Do you remember the Greek myth of Sisyphus? He was condemned to rolling a boulder up to the top of a steep hill, only to have it roll back down and for him to repeat the process again and again.
Forever. What would have happened if Sisyphus had the option to look at the problem differently? If he could have arranged a pulley system? Or recruited people to help him? Or even dug out the hill little by little until the hill no longer existed?
Eliminating congenital syphilis appears a lot like the story of Sisyphus. Congenital syphilis is when a pregnant woman who has syphilis transmits it to her baby. If she does not get treatment during pregnancy, she can run the risk of a stillbirth, preterm
birth, or terrible lifelong health consequences for her baby if born with the infection. Just like Sisyphus, we have been depending on doing only one thing to eliminate the transmission of syphilis from a mom to her baby, and doing it for years: antenatal
Syphilis can be readily diagnosed and treated during antenatal care, so the elimination of congenital syphilis is an actual possibility. It has been on the global health agenda for decades, with waves of interest, partnerships and international
campaigns organized to bring needed attention and support for it, such as the
WHO initiative and the
Global Congenital Syphilis Partnership, launched in March of this year.
But, just like Sisyphus, we have been doing essentially the same things for years. And the numbers show why. There are 10 countries where syphilis is highly prevalent, most in sub-Saharan Africa, affecting up to 14 percent of the population in some areas.
About 73 percent of pregnant women in sub-Saharan Africa will visit a clinic for prenatal care at least once during her pregnancy. Of those women who make it to a clinic, the estimates of those who get screened for syphilis in this region are between 38 percent
and 59 percent.

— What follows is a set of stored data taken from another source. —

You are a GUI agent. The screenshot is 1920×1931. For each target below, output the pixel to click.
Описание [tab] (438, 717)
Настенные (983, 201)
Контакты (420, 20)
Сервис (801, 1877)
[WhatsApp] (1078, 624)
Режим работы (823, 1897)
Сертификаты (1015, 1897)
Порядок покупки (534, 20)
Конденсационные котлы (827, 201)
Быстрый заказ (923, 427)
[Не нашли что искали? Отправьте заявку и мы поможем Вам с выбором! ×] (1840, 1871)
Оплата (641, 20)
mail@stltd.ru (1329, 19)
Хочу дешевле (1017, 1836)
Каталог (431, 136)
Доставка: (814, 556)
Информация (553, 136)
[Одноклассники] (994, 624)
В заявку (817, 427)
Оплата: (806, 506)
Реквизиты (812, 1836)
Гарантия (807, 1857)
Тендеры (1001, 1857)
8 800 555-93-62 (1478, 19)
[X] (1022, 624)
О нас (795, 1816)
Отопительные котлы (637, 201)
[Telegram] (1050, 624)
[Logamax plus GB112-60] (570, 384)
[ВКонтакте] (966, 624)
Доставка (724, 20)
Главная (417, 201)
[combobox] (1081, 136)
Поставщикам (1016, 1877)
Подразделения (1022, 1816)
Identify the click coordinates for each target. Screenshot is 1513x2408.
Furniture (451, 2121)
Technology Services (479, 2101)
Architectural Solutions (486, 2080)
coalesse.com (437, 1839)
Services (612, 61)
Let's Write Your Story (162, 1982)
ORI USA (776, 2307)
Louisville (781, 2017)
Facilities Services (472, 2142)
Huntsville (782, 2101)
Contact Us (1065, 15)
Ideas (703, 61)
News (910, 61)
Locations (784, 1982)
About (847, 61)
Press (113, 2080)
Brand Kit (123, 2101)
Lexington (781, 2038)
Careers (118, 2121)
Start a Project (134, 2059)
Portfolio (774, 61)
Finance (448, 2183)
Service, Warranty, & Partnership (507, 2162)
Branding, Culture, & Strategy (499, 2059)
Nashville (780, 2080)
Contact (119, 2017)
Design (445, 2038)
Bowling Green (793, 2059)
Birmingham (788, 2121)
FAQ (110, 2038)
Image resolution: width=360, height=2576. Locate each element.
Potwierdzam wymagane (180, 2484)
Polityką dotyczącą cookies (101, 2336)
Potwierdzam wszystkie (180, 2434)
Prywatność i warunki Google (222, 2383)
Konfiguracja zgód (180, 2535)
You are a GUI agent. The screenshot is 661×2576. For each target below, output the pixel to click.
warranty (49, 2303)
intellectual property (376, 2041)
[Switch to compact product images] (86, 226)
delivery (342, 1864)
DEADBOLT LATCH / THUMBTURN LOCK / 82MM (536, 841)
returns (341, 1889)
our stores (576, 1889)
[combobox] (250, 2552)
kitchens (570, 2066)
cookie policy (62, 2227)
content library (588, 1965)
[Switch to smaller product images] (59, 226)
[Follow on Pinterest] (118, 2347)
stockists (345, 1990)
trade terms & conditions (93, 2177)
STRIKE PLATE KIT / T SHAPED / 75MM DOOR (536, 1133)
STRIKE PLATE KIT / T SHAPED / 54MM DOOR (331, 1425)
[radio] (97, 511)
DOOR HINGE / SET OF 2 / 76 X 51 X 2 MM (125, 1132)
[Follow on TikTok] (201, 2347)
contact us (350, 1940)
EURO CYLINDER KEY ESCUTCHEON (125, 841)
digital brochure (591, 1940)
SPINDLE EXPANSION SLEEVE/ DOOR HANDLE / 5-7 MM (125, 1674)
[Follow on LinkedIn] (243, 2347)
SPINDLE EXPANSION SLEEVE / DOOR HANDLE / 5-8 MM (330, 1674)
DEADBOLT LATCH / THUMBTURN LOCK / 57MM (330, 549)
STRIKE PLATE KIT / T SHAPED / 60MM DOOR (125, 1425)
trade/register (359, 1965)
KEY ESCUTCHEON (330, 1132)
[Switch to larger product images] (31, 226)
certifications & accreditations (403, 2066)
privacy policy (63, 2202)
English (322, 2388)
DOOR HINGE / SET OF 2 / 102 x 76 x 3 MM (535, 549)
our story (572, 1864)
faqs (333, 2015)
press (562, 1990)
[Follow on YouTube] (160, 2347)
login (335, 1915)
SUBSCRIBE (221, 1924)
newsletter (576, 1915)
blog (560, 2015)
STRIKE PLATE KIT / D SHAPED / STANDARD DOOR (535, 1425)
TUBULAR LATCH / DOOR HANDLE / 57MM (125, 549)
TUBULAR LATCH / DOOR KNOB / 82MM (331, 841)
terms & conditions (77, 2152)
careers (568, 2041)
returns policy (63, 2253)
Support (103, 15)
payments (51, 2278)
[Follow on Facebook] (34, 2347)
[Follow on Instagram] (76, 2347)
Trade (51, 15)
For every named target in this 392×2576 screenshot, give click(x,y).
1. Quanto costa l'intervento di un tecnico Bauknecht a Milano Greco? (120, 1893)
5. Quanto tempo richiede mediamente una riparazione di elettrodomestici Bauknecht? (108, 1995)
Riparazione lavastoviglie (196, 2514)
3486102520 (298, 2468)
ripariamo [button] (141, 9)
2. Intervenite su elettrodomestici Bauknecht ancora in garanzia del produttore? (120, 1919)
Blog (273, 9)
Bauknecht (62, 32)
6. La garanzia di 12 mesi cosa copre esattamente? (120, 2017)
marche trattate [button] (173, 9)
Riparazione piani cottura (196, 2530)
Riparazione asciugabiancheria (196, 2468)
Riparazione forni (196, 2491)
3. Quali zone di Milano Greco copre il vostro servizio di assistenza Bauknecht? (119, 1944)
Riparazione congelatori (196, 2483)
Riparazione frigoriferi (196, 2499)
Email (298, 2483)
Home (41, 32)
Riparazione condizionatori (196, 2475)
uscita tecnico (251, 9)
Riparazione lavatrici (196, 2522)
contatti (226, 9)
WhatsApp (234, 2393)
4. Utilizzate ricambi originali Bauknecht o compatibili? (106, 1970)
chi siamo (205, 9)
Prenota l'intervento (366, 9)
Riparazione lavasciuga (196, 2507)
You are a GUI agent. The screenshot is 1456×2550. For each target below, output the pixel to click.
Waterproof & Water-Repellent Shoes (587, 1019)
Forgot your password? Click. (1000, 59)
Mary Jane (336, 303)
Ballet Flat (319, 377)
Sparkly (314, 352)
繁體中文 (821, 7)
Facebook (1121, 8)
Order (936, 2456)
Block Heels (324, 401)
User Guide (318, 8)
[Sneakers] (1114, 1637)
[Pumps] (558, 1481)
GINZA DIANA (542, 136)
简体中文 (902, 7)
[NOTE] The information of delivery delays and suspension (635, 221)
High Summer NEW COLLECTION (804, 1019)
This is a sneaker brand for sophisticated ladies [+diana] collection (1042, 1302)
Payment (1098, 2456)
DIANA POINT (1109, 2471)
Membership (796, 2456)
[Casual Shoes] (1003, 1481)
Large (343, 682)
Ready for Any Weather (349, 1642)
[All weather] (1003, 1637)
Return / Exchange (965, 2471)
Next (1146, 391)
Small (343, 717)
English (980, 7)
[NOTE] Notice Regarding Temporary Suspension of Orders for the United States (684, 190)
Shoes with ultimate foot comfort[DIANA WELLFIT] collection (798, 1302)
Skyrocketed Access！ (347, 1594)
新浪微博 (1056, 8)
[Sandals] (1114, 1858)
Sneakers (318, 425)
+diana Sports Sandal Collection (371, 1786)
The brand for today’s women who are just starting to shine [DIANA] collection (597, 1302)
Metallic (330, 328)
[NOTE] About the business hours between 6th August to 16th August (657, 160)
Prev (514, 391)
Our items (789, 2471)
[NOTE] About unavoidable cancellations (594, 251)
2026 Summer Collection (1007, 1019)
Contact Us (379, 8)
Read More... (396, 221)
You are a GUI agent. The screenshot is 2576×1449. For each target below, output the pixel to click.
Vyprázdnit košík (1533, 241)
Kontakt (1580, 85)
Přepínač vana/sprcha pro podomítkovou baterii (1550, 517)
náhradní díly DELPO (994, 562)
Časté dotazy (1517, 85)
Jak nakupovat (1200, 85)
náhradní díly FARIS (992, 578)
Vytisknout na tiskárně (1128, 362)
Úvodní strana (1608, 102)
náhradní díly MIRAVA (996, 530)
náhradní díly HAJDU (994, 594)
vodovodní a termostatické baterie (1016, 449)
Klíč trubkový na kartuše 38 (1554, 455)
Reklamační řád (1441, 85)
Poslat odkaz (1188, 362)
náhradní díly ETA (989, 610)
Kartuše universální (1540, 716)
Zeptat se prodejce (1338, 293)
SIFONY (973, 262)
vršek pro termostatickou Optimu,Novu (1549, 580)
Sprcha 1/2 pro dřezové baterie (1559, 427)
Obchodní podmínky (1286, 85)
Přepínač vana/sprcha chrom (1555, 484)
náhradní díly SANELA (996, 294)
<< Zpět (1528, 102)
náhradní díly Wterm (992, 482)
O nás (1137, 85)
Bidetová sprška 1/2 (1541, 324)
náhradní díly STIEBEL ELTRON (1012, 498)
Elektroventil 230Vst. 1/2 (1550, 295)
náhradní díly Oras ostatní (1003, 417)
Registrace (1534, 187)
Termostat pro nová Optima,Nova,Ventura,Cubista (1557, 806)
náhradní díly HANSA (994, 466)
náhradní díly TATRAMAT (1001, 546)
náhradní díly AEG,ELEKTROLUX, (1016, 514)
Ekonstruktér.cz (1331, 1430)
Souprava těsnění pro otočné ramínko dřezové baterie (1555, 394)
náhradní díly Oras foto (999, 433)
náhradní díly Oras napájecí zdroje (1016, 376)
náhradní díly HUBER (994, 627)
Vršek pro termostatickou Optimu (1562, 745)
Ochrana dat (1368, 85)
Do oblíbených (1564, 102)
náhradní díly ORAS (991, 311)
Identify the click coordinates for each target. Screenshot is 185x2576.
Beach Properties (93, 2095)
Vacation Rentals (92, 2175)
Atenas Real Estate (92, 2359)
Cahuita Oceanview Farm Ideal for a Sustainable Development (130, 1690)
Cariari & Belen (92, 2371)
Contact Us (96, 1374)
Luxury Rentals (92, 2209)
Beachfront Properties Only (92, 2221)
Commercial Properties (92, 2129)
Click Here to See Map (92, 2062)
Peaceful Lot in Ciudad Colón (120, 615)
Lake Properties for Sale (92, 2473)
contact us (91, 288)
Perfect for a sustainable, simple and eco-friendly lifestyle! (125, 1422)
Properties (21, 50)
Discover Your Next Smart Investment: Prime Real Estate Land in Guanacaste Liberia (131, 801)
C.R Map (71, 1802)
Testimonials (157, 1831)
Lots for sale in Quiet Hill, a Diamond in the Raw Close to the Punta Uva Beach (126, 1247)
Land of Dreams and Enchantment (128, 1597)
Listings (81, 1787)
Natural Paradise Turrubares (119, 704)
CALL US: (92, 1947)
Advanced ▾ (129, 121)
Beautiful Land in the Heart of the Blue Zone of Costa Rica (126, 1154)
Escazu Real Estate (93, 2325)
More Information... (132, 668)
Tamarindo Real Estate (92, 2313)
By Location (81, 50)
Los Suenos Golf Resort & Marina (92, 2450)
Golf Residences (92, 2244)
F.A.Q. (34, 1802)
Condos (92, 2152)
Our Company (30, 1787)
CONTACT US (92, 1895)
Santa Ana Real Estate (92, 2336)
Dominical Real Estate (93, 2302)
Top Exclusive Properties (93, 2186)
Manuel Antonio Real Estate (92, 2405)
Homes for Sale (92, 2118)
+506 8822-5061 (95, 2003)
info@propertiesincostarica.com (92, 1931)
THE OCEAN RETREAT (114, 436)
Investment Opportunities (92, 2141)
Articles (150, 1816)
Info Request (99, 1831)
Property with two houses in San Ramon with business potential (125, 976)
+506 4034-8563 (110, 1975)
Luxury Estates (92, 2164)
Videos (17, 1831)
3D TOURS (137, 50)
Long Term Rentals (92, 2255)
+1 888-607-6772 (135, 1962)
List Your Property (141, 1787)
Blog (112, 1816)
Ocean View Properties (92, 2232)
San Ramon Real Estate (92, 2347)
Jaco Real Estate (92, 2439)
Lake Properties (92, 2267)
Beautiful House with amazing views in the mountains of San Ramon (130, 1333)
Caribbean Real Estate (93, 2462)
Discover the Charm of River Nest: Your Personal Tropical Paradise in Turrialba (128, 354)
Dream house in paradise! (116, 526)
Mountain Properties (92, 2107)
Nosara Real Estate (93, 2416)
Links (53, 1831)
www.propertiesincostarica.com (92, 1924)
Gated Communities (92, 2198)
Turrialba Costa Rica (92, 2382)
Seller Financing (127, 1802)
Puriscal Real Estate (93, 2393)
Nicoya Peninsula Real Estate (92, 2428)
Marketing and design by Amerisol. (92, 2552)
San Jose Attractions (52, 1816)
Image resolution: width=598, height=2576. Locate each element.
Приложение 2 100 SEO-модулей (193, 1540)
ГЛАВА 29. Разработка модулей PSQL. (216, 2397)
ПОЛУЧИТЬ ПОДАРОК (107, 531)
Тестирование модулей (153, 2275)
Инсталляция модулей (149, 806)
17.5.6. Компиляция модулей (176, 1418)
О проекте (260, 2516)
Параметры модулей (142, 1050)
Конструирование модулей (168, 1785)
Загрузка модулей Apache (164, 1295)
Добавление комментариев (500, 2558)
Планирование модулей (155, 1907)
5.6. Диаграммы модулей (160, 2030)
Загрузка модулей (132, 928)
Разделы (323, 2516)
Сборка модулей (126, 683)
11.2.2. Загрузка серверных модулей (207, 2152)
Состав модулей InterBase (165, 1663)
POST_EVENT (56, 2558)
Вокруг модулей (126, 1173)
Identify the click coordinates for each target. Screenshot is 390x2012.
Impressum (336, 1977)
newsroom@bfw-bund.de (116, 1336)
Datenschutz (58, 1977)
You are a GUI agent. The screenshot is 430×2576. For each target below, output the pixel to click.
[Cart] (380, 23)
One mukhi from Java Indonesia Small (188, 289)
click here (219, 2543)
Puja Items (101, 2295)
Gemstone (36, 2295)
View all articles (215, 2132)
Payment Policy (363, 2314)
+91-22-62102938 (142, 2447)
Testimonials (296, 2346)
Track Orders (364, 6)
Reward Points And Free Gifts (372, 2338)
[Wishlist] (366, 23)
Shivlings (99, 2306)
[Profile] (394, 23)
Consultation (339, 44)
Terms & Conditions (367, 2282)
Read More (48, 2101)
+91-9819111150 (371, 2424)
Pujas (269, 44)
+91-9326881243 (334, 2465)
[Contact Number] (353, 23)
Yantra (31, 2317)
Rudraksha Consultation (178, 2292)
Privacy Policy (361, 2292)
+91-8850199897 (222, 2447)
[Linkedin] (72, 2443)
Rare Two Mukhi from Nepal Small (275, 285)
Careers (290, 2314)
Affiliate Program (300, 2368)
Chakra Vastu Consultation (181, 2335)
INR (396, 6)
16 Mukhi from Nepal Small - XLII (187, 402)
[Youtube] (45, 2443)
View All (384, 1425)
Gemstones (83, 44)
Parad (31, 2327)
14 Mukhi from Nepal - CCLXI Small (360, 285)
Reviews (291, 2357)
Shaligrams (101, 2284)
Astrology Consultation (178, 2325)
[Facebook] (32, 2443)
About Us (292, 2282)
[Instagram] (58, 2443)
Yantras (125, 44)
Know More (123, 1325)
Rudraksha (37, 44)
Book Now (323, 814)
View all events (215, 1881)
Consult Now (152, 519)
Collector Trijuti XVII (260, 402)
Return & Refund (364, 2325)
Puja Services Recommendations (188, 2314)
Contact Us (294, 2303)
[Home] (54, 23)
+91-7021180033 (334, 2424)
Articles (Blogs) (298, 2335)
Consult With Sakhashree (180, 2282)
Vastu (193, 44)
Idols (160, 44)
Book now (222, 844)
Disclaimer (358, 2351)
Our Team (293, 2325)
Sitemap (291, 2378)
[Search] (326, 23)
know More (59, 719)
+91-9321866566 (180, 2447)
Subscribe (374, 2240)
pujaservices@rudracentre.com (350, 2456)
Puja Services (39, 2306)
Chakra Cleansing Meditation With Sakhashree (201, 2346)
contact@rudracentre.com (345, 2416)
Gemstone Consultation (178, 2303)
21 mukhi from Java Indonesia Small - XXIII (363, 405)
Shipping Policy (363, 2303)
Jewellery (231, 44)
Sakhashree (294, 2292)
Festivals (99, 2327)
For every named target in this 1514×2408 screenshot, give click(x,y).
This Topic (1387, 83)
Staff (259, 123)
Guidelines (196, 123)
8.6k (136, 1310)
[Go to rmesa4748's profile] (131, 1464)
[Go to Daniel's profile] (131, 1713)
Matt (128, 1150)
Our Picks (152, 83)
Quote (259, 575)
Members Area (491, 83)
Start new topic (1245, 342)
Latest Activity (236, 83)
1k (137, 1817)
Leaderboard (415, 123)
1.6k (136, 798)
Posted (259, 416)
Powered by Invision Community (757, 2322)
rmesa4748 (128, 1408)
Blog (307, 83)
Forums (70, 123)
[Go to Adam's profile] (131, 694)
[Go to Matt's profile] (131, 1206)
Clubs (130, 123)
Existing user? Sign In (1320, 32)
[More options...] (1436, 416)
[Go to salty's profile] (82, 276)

And then it is unknown how many women who test positive and their partners actually get treatment.
It’s an unfortunate cascade of missed opportunities.
If we are serious about eliminating congenital syphilis, then it’s time to hitch Sisyphus to a pulley system or to start reshaping that interminable hill. This challenge calls for interventions beyond what we already know. And what we know—eliminating congenital
syphilis only through screening of pregnant women—is not working.
There are other innovative ideas that need exploration. The idea of a vaccine is being pursued. Syphilis may need to be examined through a war-room approach, including use of a localized lens, finding
the hot spots and high prevalence areas and intervening in those communities differently than areas with almost no risk. This would involve decentralized planning down to a municipality-type level. Modeling could be done to identify alternative strategies
based on the characteristics of those communities, including mass and targeted epidemiological treatment for high prevalence populations or intense outreach efforts for prenatal care. These are just ideas at this point, but they are worth exploring.
quality of care provided during prenatal consults is a major component of this challenge, to ensure that all pregnant women who present at a clinic will get tested and treated for syphilis when necessary. If all we did was fill gaps in the management cascade,
starting from presentation for ANC, we would have made great progress. But until we can guarantee that 100 percent of pregnant women will visit a nurse, 100 percent will get that important test done, and 100 percent of those women and their partners testing
positive get treated, we need different approaches.
The goal has been set: to eliminate congenital syphilis. Now the global health community needs to be more innovative in order to change the course of congenital syphilis and give Sisyphus a rest.